Bonnie Cashin: Chic Is Where You Find It
“Bonnie Cashin is a law unto herself,” said Bernadine Morris, fashion critic of the New York Times.
This is one of the most difficult reviews as there is simply not enough space and time to elaborate on the content of Bonnie Cashin: Chic Is Where You Find It. If there has ever been a book of this genre that is long overdue it is this one, and a great debt of gratitude is owed to Stephanie Lake for taking on this monumental effort with such intelligence. Lake has shed a white light on one of the most brilliant designing minds of any century and offers the reader an astounding amount of written and visual information; the bar has been raised.
“Design is not a group project,” said Bonnie Cashin.
Bonnie Cashin was: a pioneer, prescient, an iconoclast, dynamic, a provocateur, an adventurer, an original, a rebel, a one-man band, an innovator, a wordsmith, and most definitely one of the most overlooked and underrated designers of the 20th century This woman had more “signatures” than a petition to abolish income tax; among her many signature looks were the use of heavy duty hardware, layering that she began in the 50s, a total wardrobe concept, one season dressing, funnel necked turtlenecks, her love of color, bold plaids and so much more. The experienced reader will be able to connect the dots and see her influence in the 21st century, whether it is in the fringed handbags of YSL by Hedi Slimane or the work of Phoebe Philo.
“Mass conformity in the name of fashion is a complete bore,” said Bonnie Cashin in 1969.
Some of the tidbits that will be unknown by 99.5% of fashion readers is that Cashin’s collections were retailed by Hermes in Paris, that she indeed did invent the concept of layering over half a century ago, that she never worked a day on Seventh Avenue, that she advocated design protection in the 60s—and that’s barely the tip of the iceberg. Her initial handbag collection under her own name was called “Cashin Carry.” Brilliant.
“The look of today . . . was designed ten years ago by Bonnie Cashin,” said Eleanor Lambert, who founded the International Best Dressed List, the Coty Fashion Critics’ Award, and New York Fashion Week.
Her collaborations with Coach, Ballantyne, Hermes, Liberty, and so many more earned her Coty awards, front pages of WWD, editorials in Vogue and Bazaar, and international fame and adulation way before it was de rigeur in the business of fashion. This woman was so ahead of her times and of the fashion curve that it is inconceivable that a book such as this has not been published during her life or any sooner.
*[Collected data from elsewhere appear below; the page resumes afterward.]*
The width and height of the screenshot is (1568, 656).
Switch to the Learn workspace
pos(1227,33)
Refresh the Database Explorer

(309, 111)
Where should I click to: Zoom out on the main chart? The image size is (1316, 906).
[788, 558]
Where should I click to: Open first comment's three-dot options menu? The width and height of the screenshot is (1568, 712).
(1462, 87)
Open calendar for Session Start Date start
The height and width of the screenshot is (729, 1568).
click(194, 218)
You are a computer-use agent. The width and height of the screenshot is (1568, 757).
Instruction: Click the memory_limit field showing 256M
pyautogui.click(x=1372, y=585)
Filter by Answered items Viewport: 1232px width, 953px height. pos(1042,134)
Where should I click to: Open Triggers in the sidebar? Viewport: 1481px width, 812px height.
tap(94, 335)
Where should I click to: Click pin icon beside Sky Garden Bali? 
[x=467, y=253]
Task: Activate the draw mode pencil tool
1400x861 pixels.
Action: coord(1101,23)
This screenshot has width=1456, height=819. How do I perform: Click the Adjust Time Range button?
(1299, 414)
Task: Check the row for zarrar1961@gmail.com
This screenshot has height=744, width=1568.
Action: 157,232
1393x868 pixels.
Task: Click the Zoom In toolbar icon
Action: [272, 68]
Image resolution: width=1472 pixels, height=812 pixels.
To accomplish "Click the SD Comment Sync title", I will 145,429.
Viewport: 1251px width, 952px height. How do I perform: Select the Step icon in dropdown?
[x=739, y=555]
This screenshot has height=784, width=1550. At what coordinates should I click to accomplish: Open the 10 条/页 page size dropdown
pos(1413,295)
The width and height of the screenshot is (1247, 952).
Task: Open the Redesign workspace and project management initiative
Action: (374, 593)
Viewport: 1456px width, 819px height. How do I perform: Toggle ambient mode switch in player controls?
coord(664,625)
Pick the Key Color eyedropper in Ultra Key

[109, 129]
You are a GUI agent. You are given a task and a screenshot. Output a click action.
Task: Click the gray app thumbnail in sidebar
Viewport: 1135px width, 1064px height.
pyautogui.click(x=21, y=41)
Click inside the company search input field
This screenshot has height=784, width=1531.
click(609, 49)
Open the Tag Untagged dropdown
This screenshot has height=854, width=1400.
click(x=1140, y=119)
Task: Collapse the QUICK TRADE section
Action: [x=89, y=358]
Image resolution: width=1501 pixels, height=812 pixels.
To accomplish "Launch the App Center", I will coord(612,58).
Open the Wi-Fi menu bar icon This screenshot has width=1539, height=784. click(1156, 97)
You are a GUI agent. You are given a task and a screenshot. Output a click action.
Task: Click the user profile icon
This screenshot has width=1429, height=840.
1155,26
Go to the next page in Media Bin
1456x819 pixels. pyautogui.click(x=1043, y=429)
Author Lake is owed a debt by all fashion readers let alone the entire fashion community that is woefully to blame for ignoring those who truly paved the way for today’s designers, who in large majority have drawn upon the endless ideas of Bonnie Cashin.
“I am not interested in who slept with whom, or who wore what. That does not add up to creativity,” said Bonnie Cashin in the early 1970s.